Mike wanted to liven the forum up. So...
 
Your getting into something you don’t understand fully. And what your saying is posited on a few inaccurate assumptions.

1. You say more “suitable for survival” than hatchery fish. As silverfox mentioned since the genes were not adapted here hatchery fish can actually potentially add needed genetic diversity to these fish(human charity that helps overcome founder effect). Dr. Kirk Faust mentions this in a study looking at environmental resistance to invasive trout in southern Appalachians and midwest.

Hatchery behaviors are a big part of why stocked fish don’t survive as are the genetics too but its all relative. If you had 10 fish put in the Little J and stocking ceased that would have been a serious founder effect and caused extremely limited genetic diversity and possibly inbreeding depression with collapse if no new genetic material was introduced way back when. Essentially there was nothing to lose by adding more hatchery trout to hatchery trout offspring in the wild.

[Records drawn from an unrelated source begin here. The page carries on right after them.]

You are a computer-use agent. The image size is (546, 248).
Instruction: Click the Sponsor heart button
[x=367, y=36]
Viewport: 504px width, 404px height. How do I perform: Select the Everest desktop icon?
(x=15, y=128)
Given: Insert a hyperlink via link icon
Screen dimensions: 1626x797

2. Rapid evolution can happen in fishbits documented in alewives in new england but its a drop in the bucket compared to the millions of years in Europe. And the changes of genetics you describe in hatcheries is not evolution(a coherent process) its mostly inbreeding essentially. But if you take an inbred fish and drop it ontop a different inbred wild fish it can still add genetic diversity(again its all relative and with no locally adapted native genetics your playing the game with nothing to lose diversity wise. The strong genetic variance you speak of happened because of different source stocks of hatchery fish not Wild reproduction, hence human charity for brown fish by adding artificially more genetic diversity.

Maybe you’d argue that rapid evolution is happening in wild brown trout then in the wild since its happening in alewives right? No ones stocking alweives. As silver dox mentioned introgression is occurring so the same stocking that likely helped inbred brown trout in some cases early on now probably is disrupting any coherent evolution(descent with modifications that selects desirable traits). So adding genetic diversity could help over come inbreeding but thats a low bad and does not mean your not limiting adaptive capacity going forward with continual introductions. There are no blanket statements and each watwrshed will be different but if brown trout blink out…..tada we stock more.

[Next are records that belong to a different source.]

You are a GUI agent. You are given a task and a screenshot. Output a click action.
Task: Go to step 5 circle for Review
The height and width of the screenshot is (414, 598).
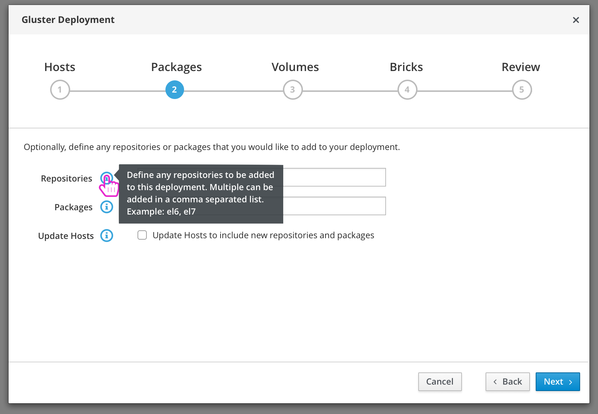pyautogui.click(x=522, y=90)
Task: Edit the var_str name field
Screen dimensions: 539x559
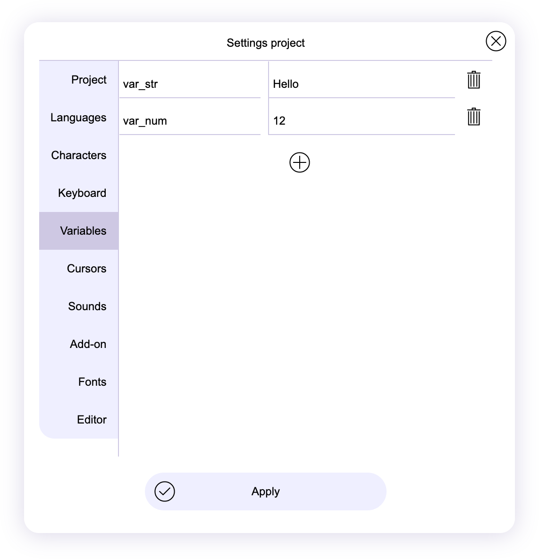Action: pyautogui.click(x=190, y=84)
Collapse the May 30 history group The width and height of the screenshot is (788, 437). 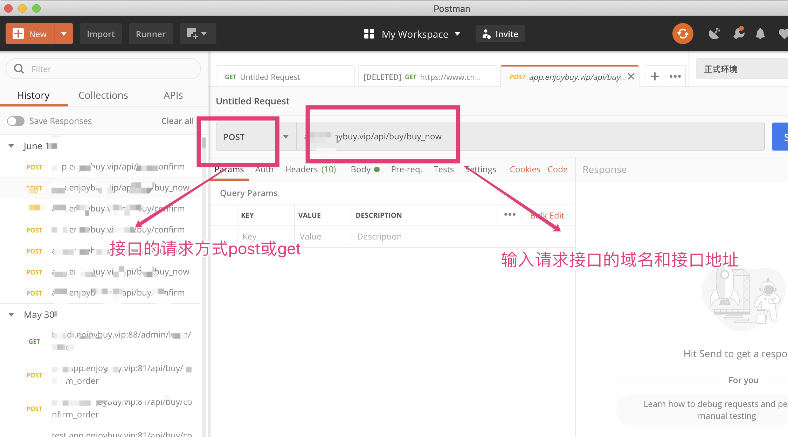(x=12, y=315)
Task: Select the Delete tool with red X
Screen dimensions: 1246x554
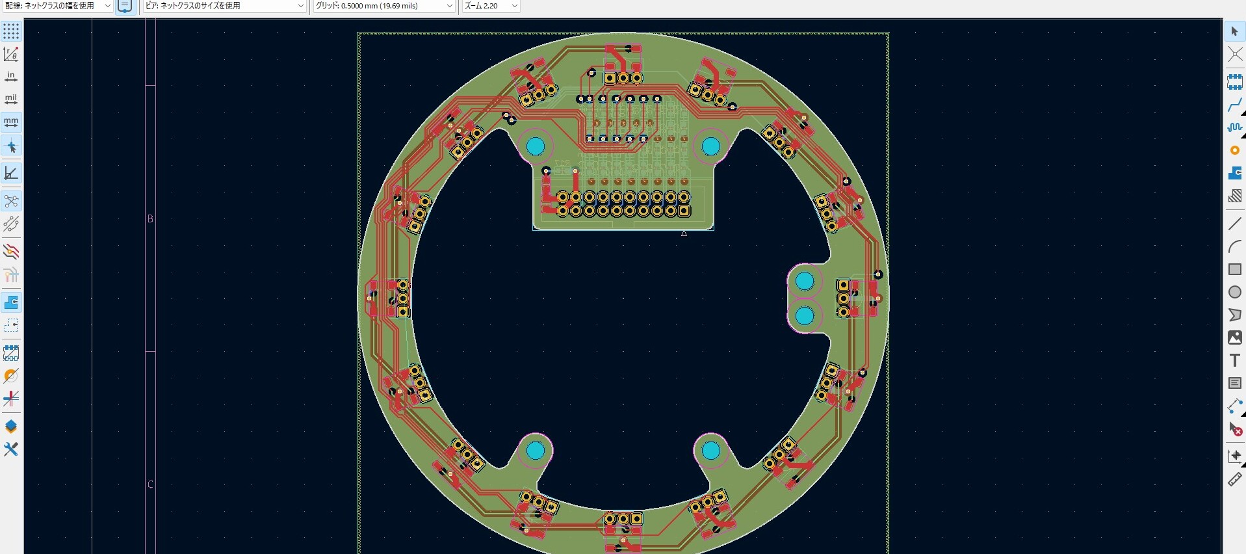Action: pos(1235,429)
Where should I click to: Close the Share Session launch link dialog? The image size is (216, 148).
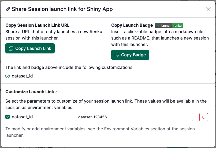(208, 9)
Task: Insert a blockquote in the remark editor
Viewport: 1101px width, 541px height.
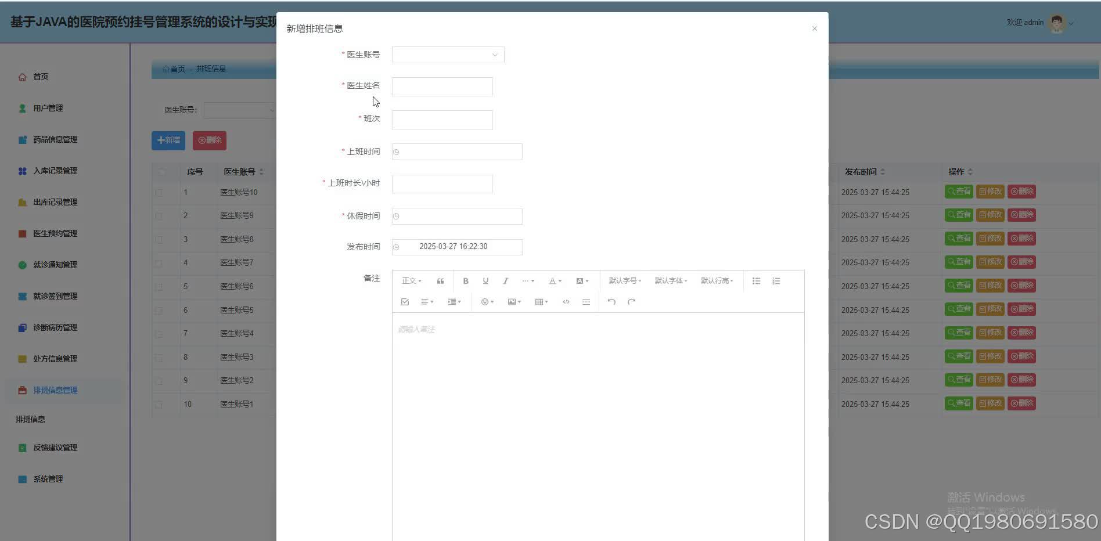Action: 440,280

3. Wild brookies are so seriously harmed by stocked brookies because they have something locally adapted or relatively lovally afapted to lose genetically. So stocking causes outbreeding depression(loss of locally adapted genes) not overcoming a bottle neck or founder effect as is possible in brown fish.

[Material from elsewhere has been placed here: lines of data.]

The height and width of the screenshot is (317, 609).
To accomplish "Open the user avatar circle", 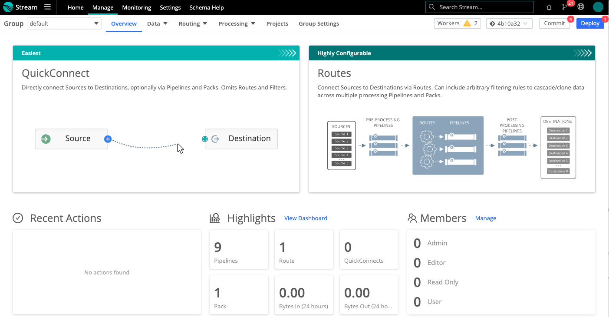I will click(x=598, y=7).
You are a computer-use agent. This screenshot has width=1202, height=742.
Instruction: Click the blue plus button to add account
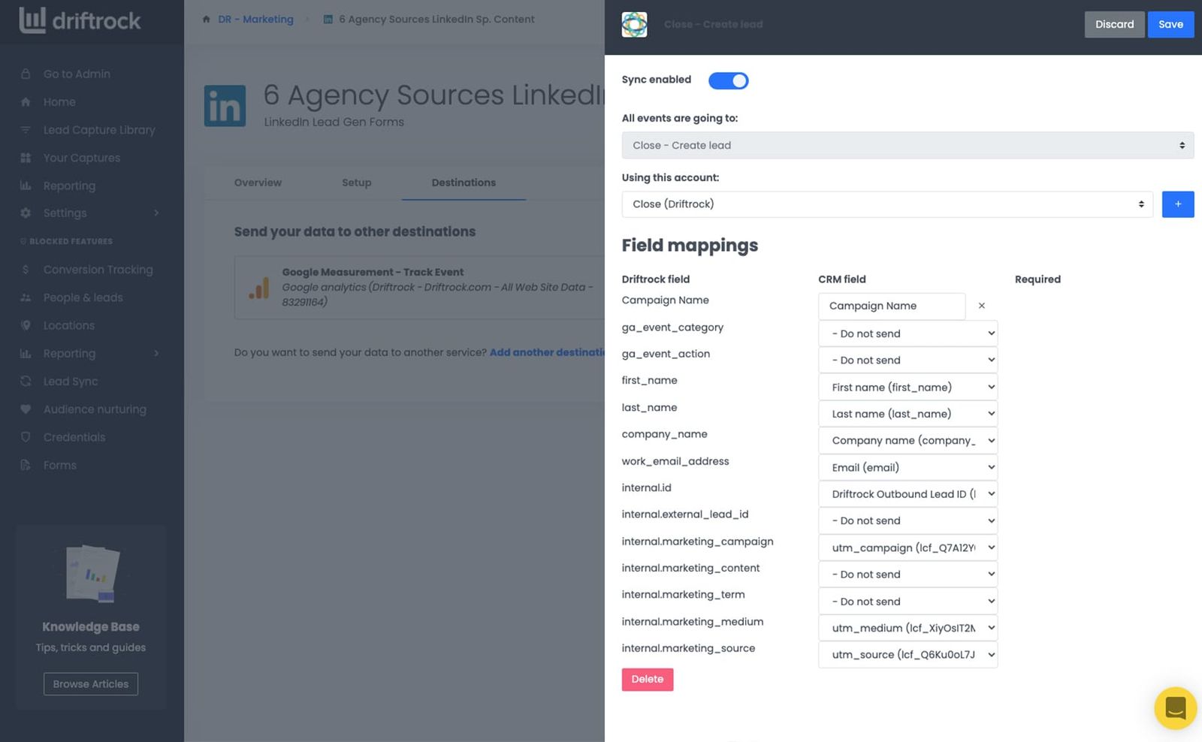pos(1177,204)
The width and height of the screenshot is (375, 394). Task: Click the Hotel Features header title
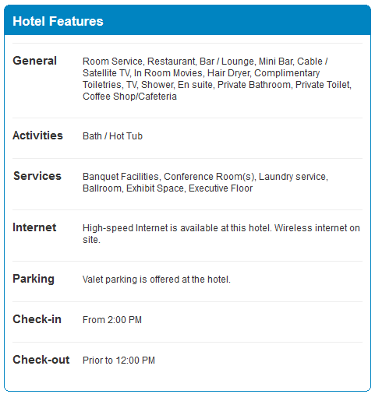58,21
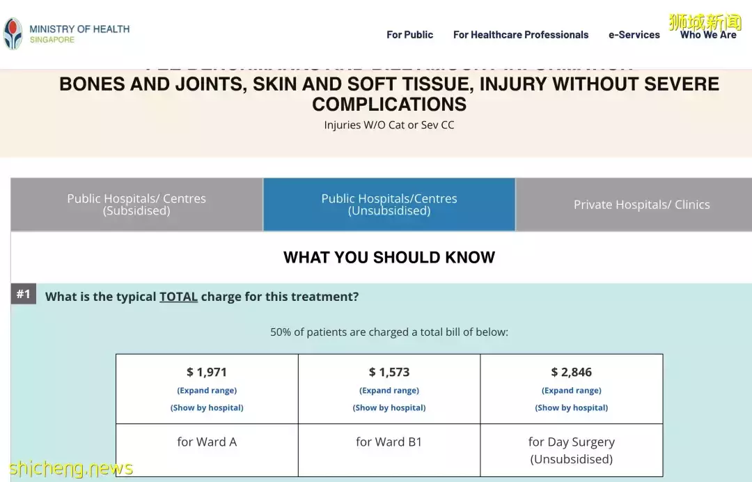Open the For Public menu
752x482 pixels.
click(409, 35)
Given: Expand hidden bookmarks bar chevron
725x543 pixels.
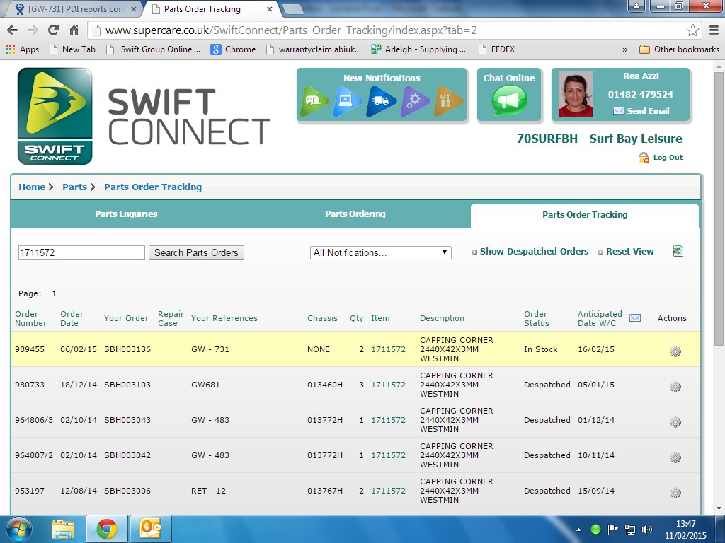Looking at the screenshot, I should 624,49.
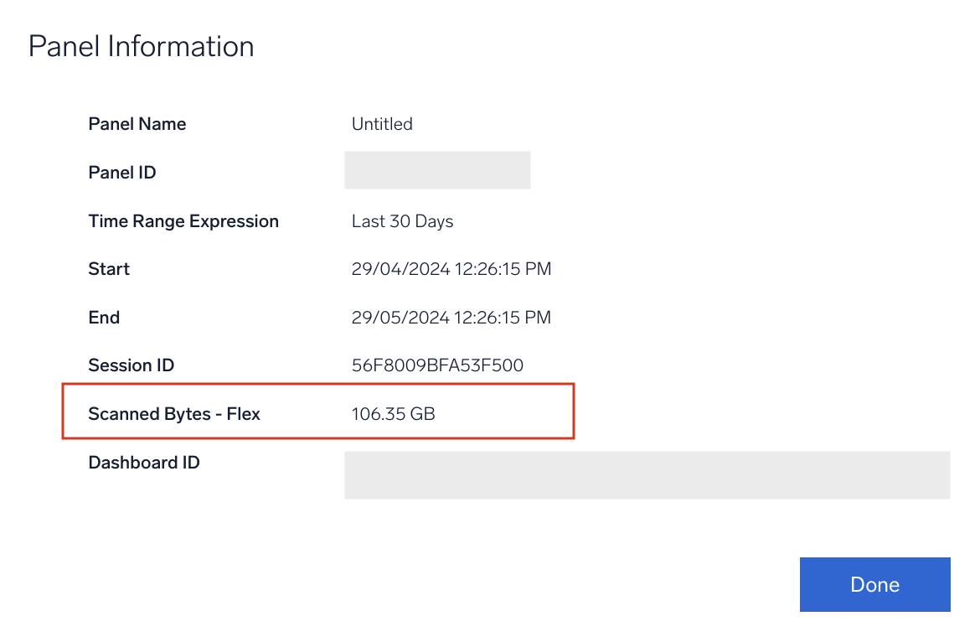Click the Panel ID label
Image resolution: width=980 pixels, height=642 pixels.
(x=121, y=172)
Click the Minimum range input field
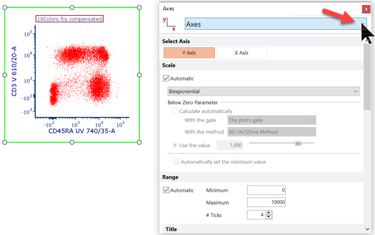This screenshot has width=375, height=235. [266, 191]
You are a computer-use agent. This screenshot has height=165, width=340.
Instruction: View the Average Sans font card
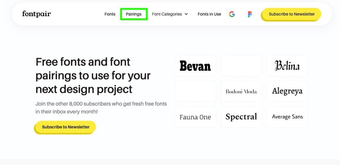(x=287, y=117)
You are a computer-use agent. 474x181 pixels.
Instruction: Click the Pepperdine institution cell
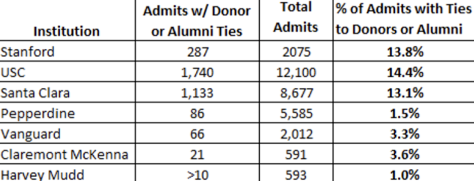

4. Your assumption that hatchery bad genes will be selected out quickly is flat out wrong. I heard shannon white speak and she said everyone assume bad genes get selected out right away but their bad because their not adapted to stochastic events like floods droughts wildfires ect that mat only happen every 100 years giving the bad genes a century to spread like a disease through the fish setting them up like dominos to fall. Look at brown trout in montana whats happening there? No one knows yet but their declining in southwest faster than other species According to their state DNR.

There for:
wild brook trout in a specific stream are mostly inbreeding too.
 
There for:
wild brook trout in a specific stream are mostly inbreeding too.
Never said they were not in some cases. Thats because of our activity creating barriers, browns being one of the human created barriers. Think about what your trying to imply
 
This one was hard to follow. If anyone thinks stocked pfbc brown trout aren't capable of creating a wild brown trout fishery, I believe you are wrong. Codorus creek is one example. I don't think anyone stocked these "wild 1800 stock" fish post dam construction.